Section 6(1) of the Employment Equity Act (EEA) prohibits employers from unfairly discriminating, directly or indirectly, against an employee on numerous grounds, including gender and sex.
In my view, gender discrimination occurs, for example, where the employer forces males to belong to a benefit scheme such as a medical aid, but exempts females. A further example of gender discrimination would be where men are promoted into managerial positions at the expense of women who are suitable for the posts.
On the other hand “sex” discrimination may refer to the instance where, regardless of the employee’s gender, the employer carries out an unacceptable sex-related act against him/her. For example, the employer may have harassed the employee sexually by grabbing his buttocks. If, for instance, the harasser and victim were both male there is clearly no gender discrimination, but rather unfair behaviour relating to sex in the sense of sexual desire. Even if the employer and employee were of different genders, the act is a sexual one and the gender of the parties becomes incidental. What is primary is that the employer infringed on the employee’s right not to be touched in a sexual manner.
In the case of Benjamin vs University of Cape Town (2003, 11 BLLR 1209) Mr Benjamin was turned down for a position of Senior Subject Librarian. However, the position was given to a woman. Benjamin alleged in the Labour Court that this amounted to unfair discrimination based on sex. However, in my view, this should have been a gender discrimination dispute because Benjamin did not allege that there was any sexually related behaviour. That is, his complaint revolved purely around the gender classification of the successful and unsuccessful job candidates.
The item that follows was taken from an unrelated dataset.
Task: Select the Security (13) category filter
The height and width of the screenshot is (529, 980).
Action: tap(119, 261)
Employers need to remember that sexual discrimination and sexual harassment are legally not confined to touching in a sexual way. Sexual harassment can be any sexually related act that is unwelcome in the eyes of the recipient such as the display of ‘candid’ posters, sexual internet visuals, dirty jokes, sex-related ‘playfulness’, crude language or even physically related compliments in the workplace.
Employers also need to remember that if they allow such incidents to occur, it is the employer (the company or organisation) and not the actual perpetrator who will land up in court. In the case of Ntsabo vs Real Security that I mentioned in a previous article, the Labour Court found that a sexually harassed employee had been unfairly discriminated against by her employer. This was not because the employer itself had sexually harassed the employee, but because the employer did not take the necessary action to deal with the behaviour of the perpetrator. As the employer thereby infringed the provisions of section 60 of the Employment Equity Act, the Court awarded substantial damages against the employer.
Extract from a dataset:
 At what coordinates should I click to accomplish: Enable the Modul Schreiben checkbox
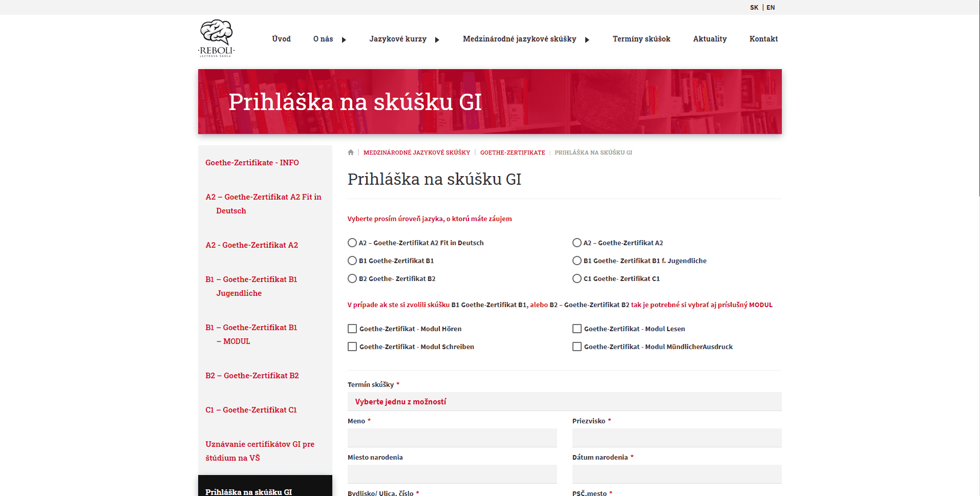point(352,347)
It is also possible that discrimination can take place which involves both sex and gender discrimination at the same time. For example, in a company where women are not promoted into management positions because of their gender, the male MD may offer a female employee a promotion if she sleeps with him. Or he may refuse to consider her application because she has refused to sleep with him. This involves both a barrier against employees because they are women, and sexually motivated behaviour prejudicial to the victim.
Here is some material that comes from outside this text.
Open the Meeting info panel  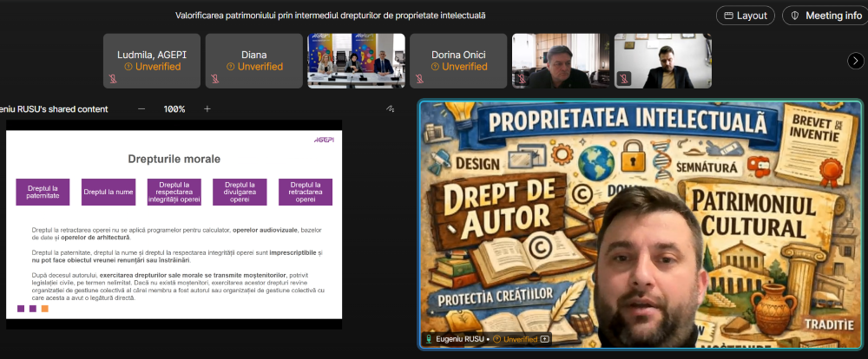(x=825, y=16)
Another example of gender discrimination is highlighted in the case of Atkins vs Datacentrix )Pty) Ltd (2010, 4 BLLR 351). Here, the newly appointed employee was dismissed after informing the employer that he planned to undergo a sex-change operation. The employer denied that the planned sex change was the reason for the dismissal and claimed that the employee’s failure to disclose his plans prior to employment constituted misrepresentation meriting dismissal. The Court rejected this claim. It found that the employee had not been obliged to divulge his sex-change plans and that the principal reason for the dismissal was the employer’s dislike of the planned sex change. The dismissal was therefore automatically unfair and the Court ordered the employer to pay the employee R100 000 in compensation.
In the light of the above, employers need to protect themselves by:
- Updating their attitudes and employment policies so as to focus on the employee’s ability to do the job, rather than on outdated concerns as to irrelevant characteristics of the employee. These policies also need to be designed to prevent sexual harassment.
- Training management and employees in these revised policies.